◆ **INSTRUCTIONS**:
(A) Print the passage on Slovak autonomy word for word, covering everything from "The first Slovak" down to "the Czecho-Slovak State.".
(B) List each provision that the passage on Slovak autonomy says the constitution made to guarantee the rights of the Slovaks.
(C) Go on with the passage on Slovak autonomy, picking up after its final sentence.

By way of guaranteeing these rights to the Slovaks, the Constitution Act provided that the decision of the National Assembly to make constitutional changes shall be valid only if the majority constitutionally required for such changes includes also a proportionate majority of the members of the National Assembly elected in Slovakia. Similarly, the election of the President of the Republic required the consent not merely of the constitutionally determined majority of the members of the parliament, but also of a proportionate majority of the Slovak members. Further to emphasize that the central government must enjoy the confidence of the Slovaks it was provided by the constitution that one-third of the Slovak members of parliament may propose a motion of ' No Confidence. '

These constitutional changes introduced, much against the will of the Czechs, a hyphen between the Czechs and the Slovaks which did not exist before. But it was done in the hope that, once the relatively minor quarrels between the two were got out of the way, the very nationalism of the Slovaks was more likely to bring them closer to the Czechs than otherwise. With the constitutional changes guaranteeing an independent status to Slovakia and the fact that the status so guaranteed could not be changed without the consent of the Slovaks themselves, there was no question of the Slovaks ever losing their national identity through submergence by the Czechs.  The autonomy introduced by the hyphen separated the cultural waters and saved the Slovaks from losing their colour.

 The first Slovak parliament elected under the new constitution was opened on January 18, 1939, and Dr. Martin Sokol, the President of the parliament, declared, " The period of the Slovak's struggle for freedom is ended. Now begins the period of national rebirth." Other speeches made on the occasion indicated that now that Slovakia had its autonomy the Slovaks would never feel animosity towards the Czechs and that both would loyally abide by the Czecho-Slovak State.

◆ **DATASET SECTION**:
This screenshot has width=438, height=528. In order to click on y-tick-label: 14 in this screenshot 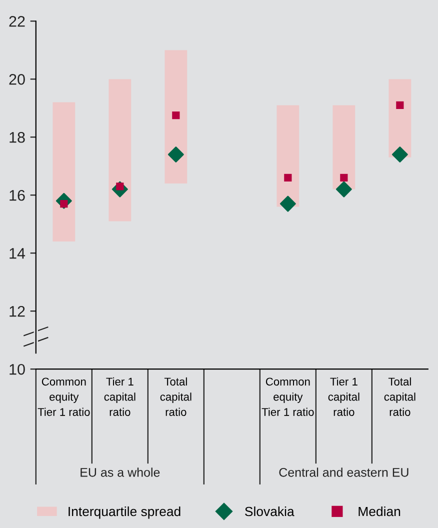, I will do `click(18, 254)`.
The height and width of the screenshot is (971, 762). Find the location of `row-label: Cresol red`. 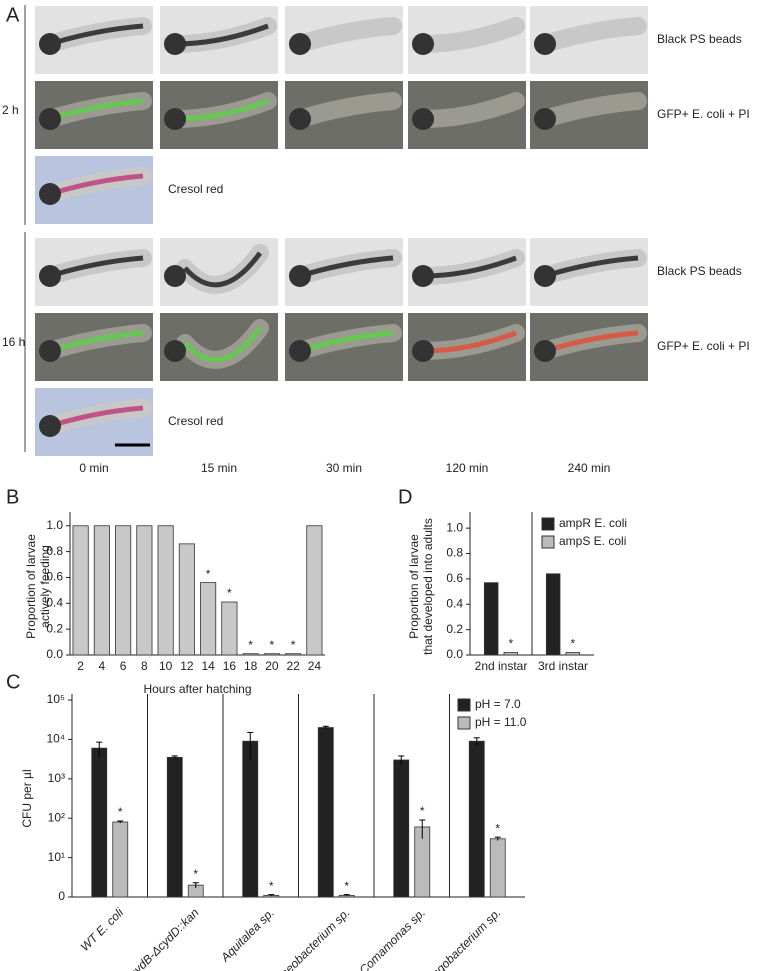

row-label: Cresol red is located at coordinates (196, 189).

◆ **TASK-BY-TASK ANSWERS**:
(A)
The first Slovak parliament elected under the new constitution was opened on January 18, 1939, and Dr. Martin Sokol, the President of the parliament, declared, " The period of the Slovak's struggle for freedom is ended. Now begins the period of national rebirth." Other speeches made on the occasion indicated that now that Slovakia had its autonomy the Slovaks would never feel animosity towards the Czechs and that both would loyally abide by the Czecho-Slovak State.

(B)
- A decision of the National Assembly to make constitutional changes is valid only if the required majority includes a proportionate majority of the members elected in Slovakia.
- The election of the President of the Republic requires the consent of a proportionate majority of the Slovak members, in addition to the constitutionally determined majority of parliament.
- One-third of the Slovak members of parliament may propose a motion of No Confidence.

(C)
Not even a month elapsed since the inauguration of the Slovak parliament before the Slovak politicians began their battle against the hyphen and for complete separation. They made excited speeches in which they attacked the Czechs, talked about Czech oppression and demanded a completely independent Slovakia. By the beginning of March, the various forms of separatism in Slovakia were seriously threatening the integrity of the Czechoslovak State. On March 9 it was learnt that Tiso, the Slovak Premier, had decided to proclaim the independence of Slovakia. On the 10th, in anticipation of such an act, troops were moved in Slovakia and Tiso, the Prime Minister, was dismissed along with other Slovak ministers by the President of the Republic, Dr. Hacha. On the next day Tiso, supposed to be under police supervision, telephoned to Berlin and asked for help. On Monday Tiso and Hitler met and had an hour and a half talk in Berlin. Immediately  after the talk with Hitler, Tiso got on the phone to Prague and passed on the German orders.
They were:—
(i)              All Czech troops to be withdrawn from Slovakia;
(ii)             Slovakia to be an independent state under German protection;
(iii)            The Slovak parliament to be summoned by President Hacha to hear the proclamation of independence.

There was nothing that President Hacha and the Prague Government could do except say ' yes ' for they knew very well that dozens of divisions of German troops were massed round the defenceless frontiers of Czechoslovakia ready to march in at any moment if the demands made by Germany in the interest of and at the instance of Slovakia were refused. Thus ended the new state of Czechoslovakia. . . .

What is the lesson to be drawn from the story. . . .?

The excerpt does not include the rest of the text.